## Extracted text
** begin **

I only get vertical motion with the intellimouse explorer. The buttons do not work. I'm currently using my logitech in place of the MSmouse. I've installed just about every usb module, and I'm using the same config in XF86config above.... I have no idea what to do from here.

----------

## moscher

could it be that it's an error which is based on the usb-ohci module.

because i use the usb-ohci module

----------

## nhr1961

 *droth wrote:*   

> I only get vertical motion with the intellimouse explorer. The buttons do not work. I'm currently using my logitech in place of the MSmouse. I've installed just about every usb module, and I'm using the same config in XF86config above.... I have no idea what to do from here.

   :Very Happy: 

Just edit "/etc/modules.autoload" like this

    usbcore

    usb-uhci

    input

    usbmouse

    mousedev

That's all

----------

## moscher

 :Very Happy:   I solved my problem now.

** end **

## Source excerpt
** begin **

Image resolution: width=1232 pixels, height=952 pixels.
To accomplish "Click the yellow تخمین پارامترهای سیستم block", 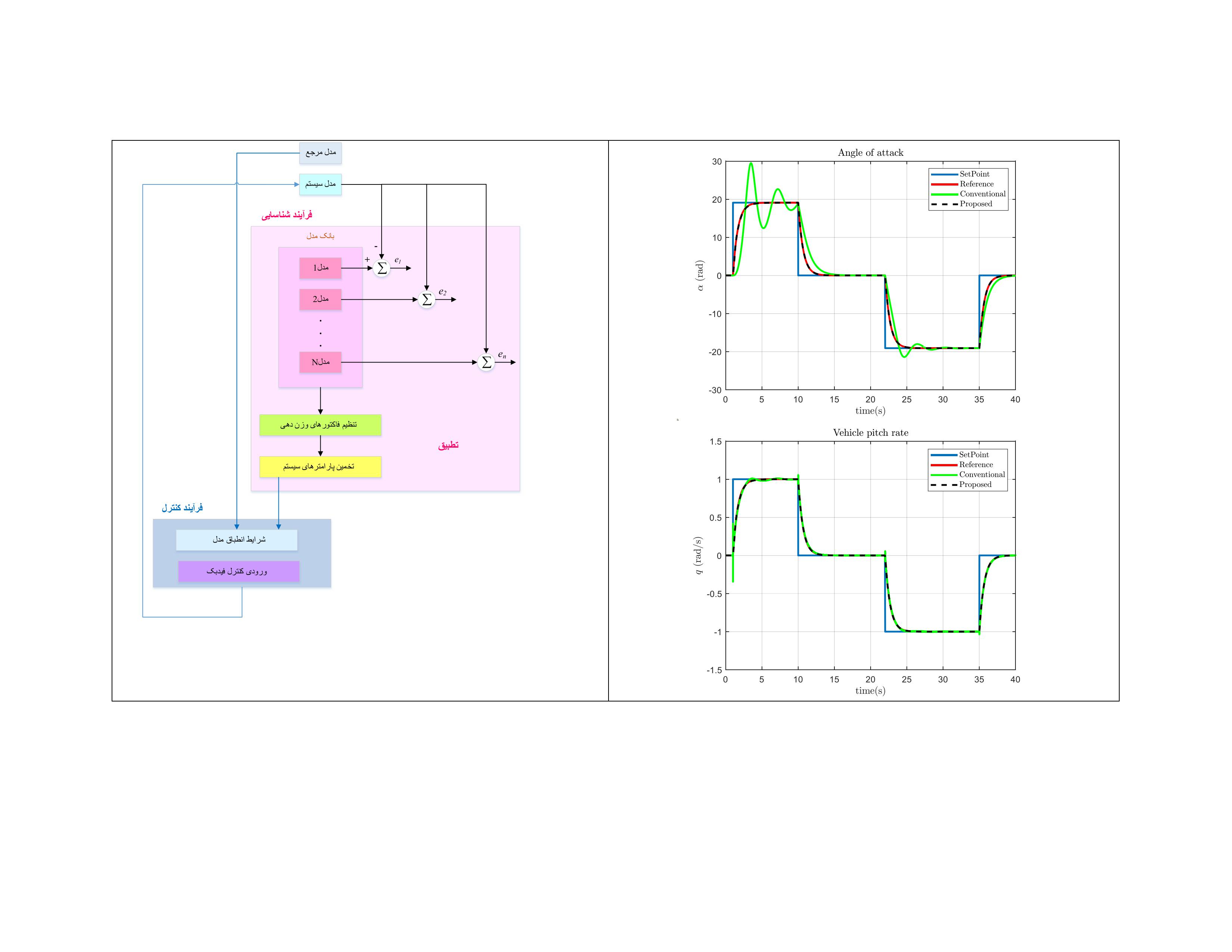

** end **

## Instructions to follow
Please list every module name the forum thread gives for editing "/etc/modules.autoload".

## Task response
usbcore
usb-uhci
input
usbmouse
mousedev